Venerable Ventures Ltd.

May 11, 2011 09:00 ET

Venerable Ventures Announces Entry Into Definitive Option Agreement and Filing of Filing Statement and Technical Report for Proposed Qualifying Transaction

VANCOUVER, BRITISH COLUMBIA--(Marketwire - May 11, 2011) - Venerable Ventures Ltd. ("Venerable" or the "Company") (TSX VENTURE:VLV.P) is pleased to provide this update regarding its proposed qualifying transaction (the "Qualifying Transaction"). Robert Carmichael, Landmark Geological Inc. (collectively, the "Optionors") and the Company have entered into a definitive agreement dated April 26, 2011 (the "Option Agreement"), pursuant to which the Optionors have agreed to grant the Company an option to acquire 100% of their right, title and interest in and to certain mining claims located in the Nechako Plateau Area, Omineca Mining Division, near Vanderhoof, British Columbia known as the Trout claims (the "Property"), subject to satisfaction of certain conditions as set out in the Option Agreement, including receipt of the final approval of the TSX Venture Exchange (the "Exchange"). The terms of the Option Agreement were previously disclosed in a press release of the Company dated December 14, 2010.

Venerable has now received conditional acceptance for the Qualifying Transaction from the Exchange and a filing statement (the "Filing Statement") dated May 5, 2011 regarding the Qualifying Transaction has been filed on SEDAR at Venerable has also filed on SEDAR a National Instrument 43-101 ("NI 43-101") compliant technical report with respect to the Property entitled, "Technical Report, Trout Property, Nechako Plateau Area, Omineca Mining Division, Central British Columbia, Canada" written by Erik A. Ostensoe, P.Geo., and dated March 23, 2011 (the "Technical Report"). Mr. Ostensoe is a "qualified person" as defined in NI 43-101 and is independent of Venerable and the Optionors. Excerpts from the Technical Report are included in the Filing Statement.

Closing of the Qualifying Transaction is subject to certain conditions, including the final acceptance of the Exchange. The closing is expected to take place on or about May 18, 2011 or such other date as may be determined by the Company. Trading in the shares of the Resulting Issuer (as defined in Exchange Policy 1.1) is expected to commence two business days after the closing under the name "Venerable Ventures Inc.". The trading symbol of the Company will be "VLV".

Completion of the Qualifying Transaction is subject to a number of conditions, including but not limited to, Exchange acceptance. There can be no assurance that the Qualifying Transaction will be completed as proposed or at all.

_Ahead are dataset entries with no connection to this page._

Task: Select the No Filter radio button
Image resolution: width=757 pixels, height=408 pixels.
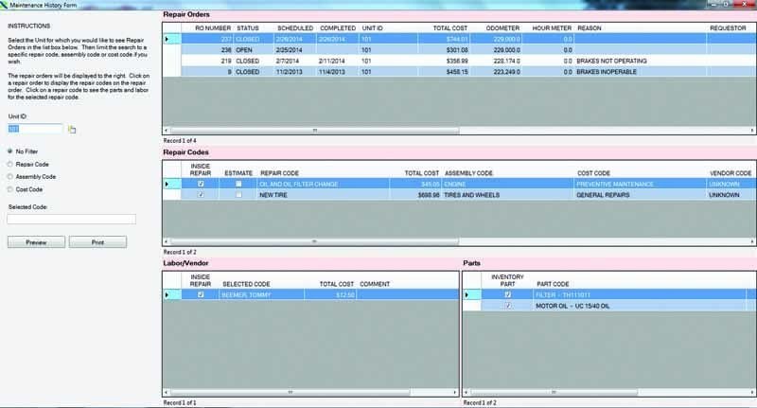Action: pyautogui.click(x=9, y=151)
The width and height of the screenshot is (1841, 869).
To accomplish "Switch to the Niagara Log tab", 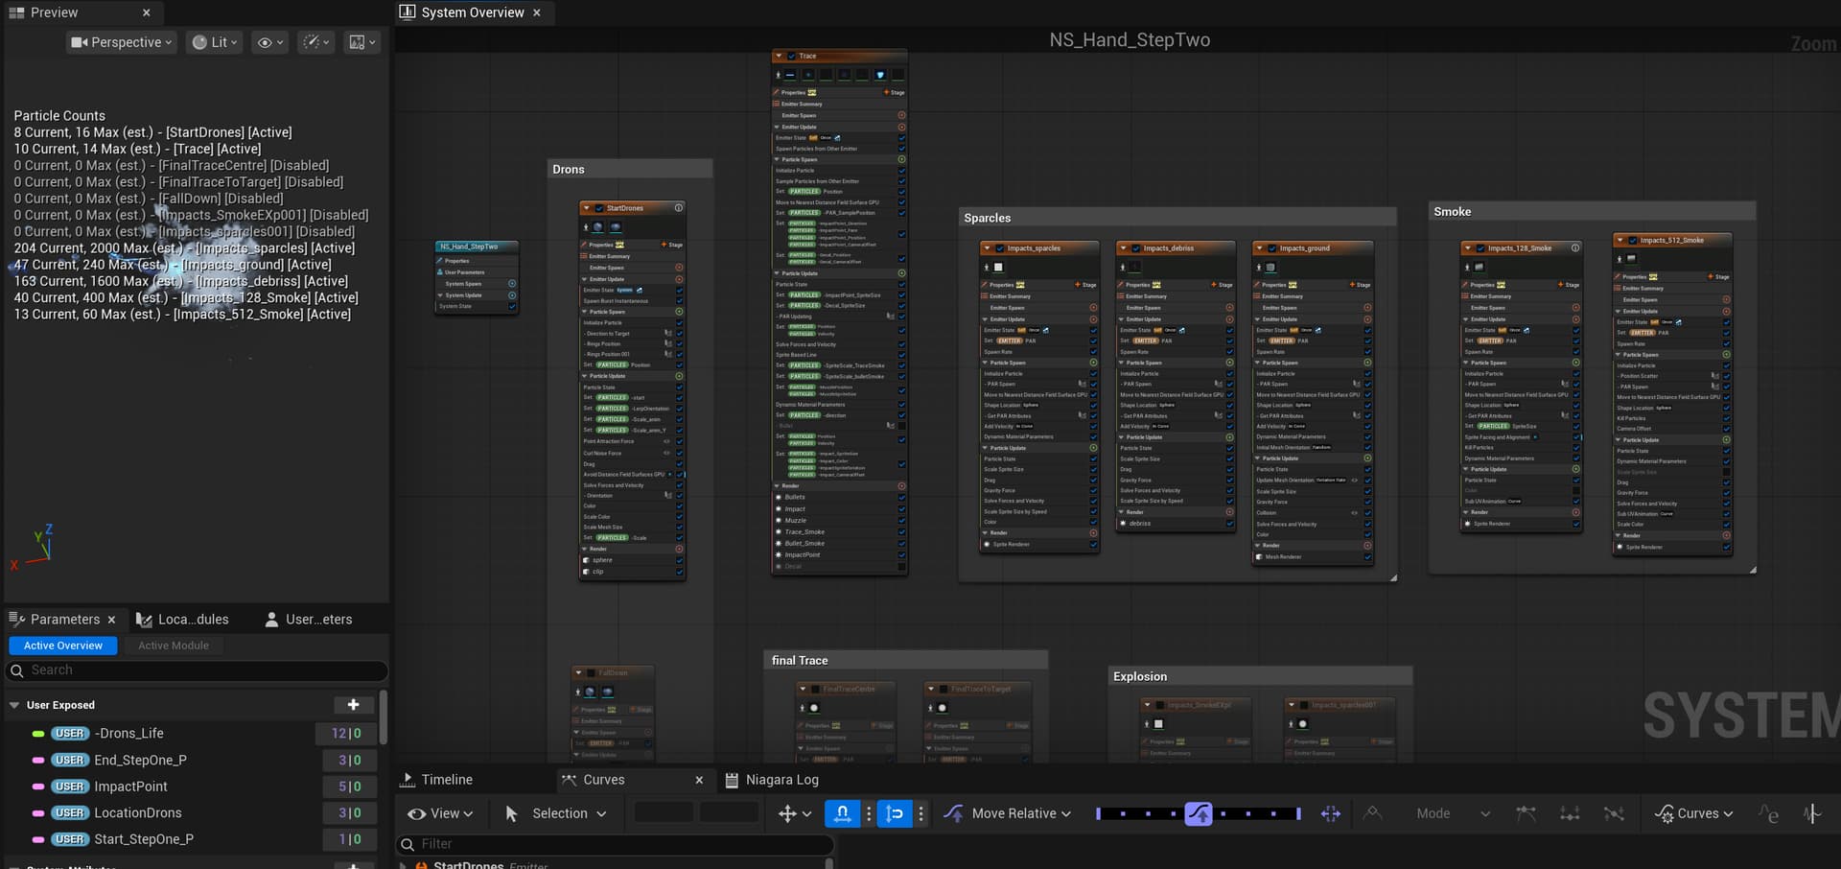I will point(781,780).
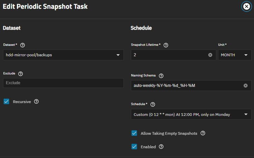Clear the Naming Schema text
This screenshot has height=158, width=254.
click(246, 86)

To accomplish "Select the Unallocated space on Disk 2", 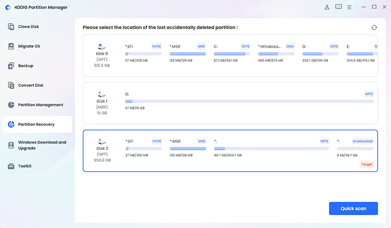I will pyautogui.click(x=355, y=148).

The TSX Venture Exchange has in no way passed upon the merits of the proposed Qualifying Transaction and has neither approved nor disapproved the contents of this news release.



Ryan Sharp, President, Chief Executive Officer and Director

Disclaimer for Forward-Looking Information

Statements in this press release regarding the Company which are not historical facts are "forward-looking statements" that involve risks and uncertainties, such as the statement that the closing of the Qualifying Transaction is expected to take place on or about May 18, 2011. Such information can generally be identified by the use of forwarding-looking wording such as "may", "will", "expect", "estimate", "anticipate", "intend", "believe" and "continue" or the negative thereof or similar variations. Since forward-looking statements address future events and conditions, by their very nature they involve inherent risks and uncertainties, such as the risk that the closing of the Qualifying Transaction may not occur for any reason. Actual results could differ materially from those currently anticipated in such statements due to factors including, but not limited to, the Exchange failing to grant final acceptance for the Qualifying Transaction for unforeseen reasons. Except as required by law, the Company does not intend to update any changes to such statements.

Neither TSX Venture Exchange nor its Regulation Services Provider (as that term is defined in the policies of the TSX Venture Exchange) accepts responsibility for the adequacy or accuracy of this release.